More work is needed to determine the clinical significance of these differences. However, doctors do know that in some other types of cancer, high mutation levels may cause a tumor to spread rapidly or be resistant to treatment.

The study also confirmed previous observations that indicated lung cancer in never-smokers may be triggered by different genetic mutations than those in smokers. For example, mutations in the epidermal growth factor (EGFR) gene were prevalent in tumors from non-smokers, while mutations in the KRAS and Src tyrosine kinase 11 genes were common in tumors from smokers.

"Our findings underscore the value of systematic, large-scale genome studies for exploring cancer. We now must move forward to apply this approach to even larger groups of samples and a wider range of cancers," Wilson says.

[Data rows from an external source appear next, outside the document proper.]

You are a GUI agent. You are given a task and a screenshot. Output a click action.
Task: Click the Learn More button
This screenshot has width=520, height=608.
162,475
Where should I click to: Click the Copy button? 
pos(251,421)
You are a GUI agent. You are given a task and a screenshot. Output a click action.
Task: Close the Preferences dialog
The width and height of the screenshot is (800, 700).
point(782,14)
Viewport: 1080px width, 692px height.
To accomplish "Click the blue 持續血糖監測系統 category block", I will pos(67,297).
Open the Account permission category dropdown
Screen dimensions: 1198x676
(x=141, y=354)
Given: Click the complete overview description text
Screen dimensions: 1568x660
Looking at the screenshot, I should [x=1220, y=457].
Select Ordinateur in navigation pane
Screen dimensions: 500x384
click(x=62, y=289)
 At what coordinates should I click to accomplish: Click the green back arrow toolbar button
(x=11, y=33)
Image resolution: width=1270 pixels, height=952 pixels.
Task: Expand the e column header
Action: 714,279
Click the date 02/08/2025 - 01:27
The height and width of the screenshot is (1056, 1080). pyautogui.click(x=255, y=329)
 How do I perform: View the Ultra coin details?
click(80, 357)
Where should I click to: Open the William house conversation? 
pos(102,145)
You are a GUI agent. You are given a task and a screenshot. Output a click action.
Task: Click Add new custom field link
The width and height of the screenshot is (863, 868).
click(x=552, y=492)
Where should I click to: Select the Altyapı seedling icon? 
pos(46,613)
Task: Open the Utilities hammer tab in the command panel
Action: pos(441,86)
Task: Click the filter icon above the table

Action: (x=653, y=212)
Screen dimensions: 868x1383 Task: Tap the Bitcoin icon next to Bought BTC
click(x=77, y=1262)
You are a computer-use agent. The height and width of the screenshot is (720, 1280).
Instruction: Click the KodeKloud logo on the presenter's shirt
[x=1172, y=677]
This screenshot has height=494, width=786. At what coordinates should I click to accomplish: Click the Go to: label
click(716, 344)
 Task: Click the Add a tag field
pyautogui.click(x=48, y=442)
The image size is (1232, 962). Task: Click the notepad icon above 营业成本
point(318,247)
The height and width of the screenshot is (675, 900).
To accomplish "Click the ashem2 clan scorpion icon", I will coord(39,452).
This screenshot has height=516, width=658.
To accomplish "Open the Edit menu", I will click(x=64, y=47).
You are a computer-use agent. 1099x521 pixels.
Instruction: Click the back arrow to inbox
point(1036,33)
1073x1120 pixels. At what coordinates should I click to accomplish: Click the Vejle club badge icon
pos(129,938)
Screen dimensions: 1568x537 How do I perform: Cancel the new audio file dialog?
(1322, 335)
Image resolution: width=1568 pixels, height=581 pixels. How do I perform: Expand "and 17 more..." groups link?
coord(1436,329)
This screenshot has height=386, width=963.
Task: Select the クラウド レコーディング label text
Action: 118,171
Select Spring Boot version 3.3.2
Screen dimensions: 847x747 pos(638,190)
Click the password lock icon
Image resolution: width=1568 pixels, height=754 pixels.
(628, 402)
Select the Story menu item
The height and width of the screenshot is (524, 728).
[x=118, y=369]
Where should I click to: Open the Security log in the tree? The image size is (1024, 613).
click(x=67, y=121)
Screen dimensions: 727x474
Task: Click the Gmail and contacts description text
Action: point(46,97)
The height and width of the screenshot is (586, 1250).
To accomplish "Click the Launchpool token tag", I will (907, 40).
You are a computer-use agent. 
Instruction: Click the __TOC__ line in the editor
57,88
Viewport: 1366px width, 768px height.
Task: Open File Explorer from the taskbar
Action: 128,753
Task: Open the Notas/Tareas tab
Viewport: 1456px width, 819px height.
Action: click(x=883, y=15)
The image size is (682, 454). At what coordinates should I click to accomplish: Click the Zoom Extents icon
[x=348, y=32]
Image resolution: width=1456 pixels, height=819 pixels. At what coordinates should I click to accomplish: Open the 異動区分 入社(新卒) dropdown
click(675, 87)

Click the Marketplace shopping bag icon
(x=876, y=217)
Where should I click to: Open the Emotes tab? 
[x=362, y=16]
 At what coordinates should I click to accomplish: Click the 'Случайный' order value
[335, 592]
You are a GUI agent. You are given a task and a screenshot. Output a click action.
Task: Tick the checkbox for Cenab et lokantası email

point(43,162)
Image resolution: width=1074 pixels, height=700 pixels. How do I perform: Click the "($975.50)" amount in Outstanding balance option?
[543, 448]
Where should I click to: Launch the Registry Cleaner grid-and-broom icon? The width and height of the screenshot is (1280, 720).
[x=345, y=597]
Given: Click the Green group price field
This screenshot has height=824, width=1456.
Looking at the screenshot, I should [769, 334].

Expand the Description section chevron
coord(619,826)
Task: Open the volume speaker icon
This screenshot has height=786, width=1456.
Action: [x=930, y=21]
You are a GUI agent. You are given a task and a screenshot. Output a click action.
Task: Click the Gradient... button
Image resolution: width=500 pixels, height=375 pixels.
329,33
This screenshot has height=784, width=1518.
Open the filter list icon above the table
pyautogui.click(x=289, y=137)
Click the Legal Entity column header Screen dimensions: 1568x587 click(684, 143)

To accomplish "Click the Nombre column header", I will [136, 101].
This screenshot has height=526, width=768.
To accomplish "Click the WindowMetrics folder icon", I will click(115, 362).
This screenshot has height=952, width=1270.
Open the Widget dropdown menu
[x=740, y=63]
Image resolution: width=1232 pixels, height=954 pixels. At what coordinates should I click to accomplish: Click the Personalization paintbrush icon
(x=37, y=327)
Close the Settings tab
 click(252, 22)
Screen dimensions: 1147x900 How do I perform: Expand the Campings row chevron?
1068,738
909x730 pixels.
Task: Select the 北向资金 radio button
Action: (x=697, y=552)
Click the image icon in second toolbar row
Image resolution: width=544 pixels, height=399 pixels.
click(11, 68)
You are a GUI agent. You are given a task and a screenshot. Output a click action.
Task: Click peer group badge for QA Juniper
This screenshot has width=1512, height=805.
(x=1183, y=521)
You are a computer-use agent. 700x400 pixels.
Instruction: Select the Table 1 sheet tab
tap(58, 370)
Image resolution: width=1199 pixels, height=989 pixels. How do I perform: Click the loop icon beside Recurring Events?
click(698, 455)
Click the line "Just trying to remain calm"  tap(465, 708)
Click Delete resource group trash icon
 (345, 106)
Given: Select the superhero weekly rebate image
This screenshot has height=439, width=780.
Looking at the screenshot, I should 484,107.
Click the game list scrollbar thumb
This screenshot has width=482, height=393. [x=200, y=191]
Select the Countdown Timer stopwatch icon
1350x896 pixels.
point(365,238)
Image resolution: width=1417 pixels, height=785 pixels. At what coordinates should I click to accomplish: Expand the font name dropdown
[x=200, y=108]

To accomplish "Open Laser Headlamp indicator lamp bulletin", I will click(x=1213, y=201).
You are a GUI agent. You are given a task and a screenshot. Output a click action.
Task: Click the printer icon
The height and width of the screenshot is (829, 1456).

The Tumor Sequencing Project also included researchers from Baylor College of Medicine, Houston; Brigham and Women's Hospital, Boston; Broad Institute of the Massachusetts Institute of Technology, Cambridge; Harvard Medical School, Boston; Memorial Sloan-Kettering Cancer Center, New York; the University of Cologne, Germany; the University of Michigan, Ann Arbor; and the University of Texas M.D. Anderson Cancer Center, Houston.

Data from the Tumor Sequencing Project are complementary to The Cancer Genome Atlas project, of which Washington University also plays a leading role. That project, funded by the National Human Genome Research Institute and the National Cancer Institute, initially is focusing on glioblastoma, the most common form of brain tumor, lung cancer and ovarian cancer.

The lung and brain tumor studies were funded by the National Human Genome Research Institute.